You would think that this wouldn't be common knowledge to someone not involved with the inter-workings of beer buying in New York, such as myself. Surprisingly enough, this is a pretty common topic of conversation on the barstool. To the consumer, the whole thing isn't apparent at the grocery store or even at beer stores. Where you see it is at pubs and bars, especially those that cater to beer. There is always a contentious relationship between the bar owners and the wholesalers. Pubs that specialize in craft beer want to have a wide selection to offer, and the breweries are more than happy to supply that, however, the wholesalers are really only interested in what sells. That's nothing out of the ordinary, right? It's simple supply and demand.

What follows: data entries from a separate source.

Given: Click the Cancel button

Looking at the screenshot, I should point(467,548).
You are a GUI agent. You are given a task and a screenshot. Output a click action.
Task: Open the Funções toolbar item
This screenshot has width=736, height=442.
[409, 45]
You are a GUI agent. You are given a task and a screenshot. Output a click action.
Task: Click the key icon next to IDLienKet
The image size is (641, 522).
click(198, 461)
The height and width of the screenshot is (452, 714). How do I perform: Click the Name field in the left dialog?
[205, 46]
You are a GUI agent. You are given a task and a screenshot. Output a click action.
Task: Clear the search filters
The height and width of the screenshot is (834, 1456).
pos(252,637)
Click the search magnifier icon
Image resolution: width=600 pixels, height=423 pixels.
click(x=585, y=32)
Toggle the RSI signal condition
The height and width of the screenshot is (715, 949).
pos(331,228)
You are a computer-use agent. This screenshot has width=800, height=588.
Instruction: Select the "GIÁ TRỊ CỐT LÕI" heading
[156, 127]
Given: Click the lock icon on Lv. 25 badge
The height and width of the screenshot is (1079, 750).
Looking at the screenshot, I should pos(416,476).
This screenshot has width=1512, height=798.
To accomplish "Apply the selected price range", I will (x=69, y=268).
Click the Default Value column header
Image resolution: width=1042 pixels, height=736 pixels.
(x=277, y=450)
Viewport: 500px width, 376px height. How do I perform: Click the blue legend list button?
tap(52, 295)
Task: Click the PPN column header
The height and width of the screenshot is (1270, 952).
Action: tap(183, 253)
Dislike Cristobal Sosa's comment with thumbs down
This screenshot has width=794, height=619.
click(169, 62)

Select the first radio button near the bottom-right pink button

Here's where it gets insidious. Not only do the wholesalers push their big sellers... they also push styles. If hop bombs and high ABV is where the selling trend is moving, then that's what is offered. To the detriment of the brewery and the bar owner. The wholesaler will offer what styles they want to sell. The brewery can't argue, at that point they have no control over what is offered to and the bar owner is legally bound to purchased any specific brewery's beer from it's designated wholesaler. My local pub has, maybe, twenty taps. Of those twenty, a few weeks ago, three were barley wines. How do you turn over 15% of your draught beer as barley wines? I have a number of friends who buy for their respective pubs, they're constantly lamenting, not only the distributors, but the system in general. The stories I've heard would astound you. It's like a mob movie. Only in New York would the lawmakers try and bust up a monopoly by creating another monopoly.

Craig -

Holy cow! Two non-sarcastic replies in a row! I gotta cut back on the Vitamin B.

dave -

Same type of legal situation is in effect in MA. People are trying to get that changed however: http://beernews.org/2011/02/massachusetts-brewers-guild-pushes-legislation-to-modernize-liquor-law/

DanSmallbeer -

Friend of mine looked into distribution for his Ontario brewery. The way he understood it, his distribution deal in the NY area would have been a "for life" contract. That completely scared him off.

Charlie -

You just can't blame people on these situations. The economy is hitting all of us hard.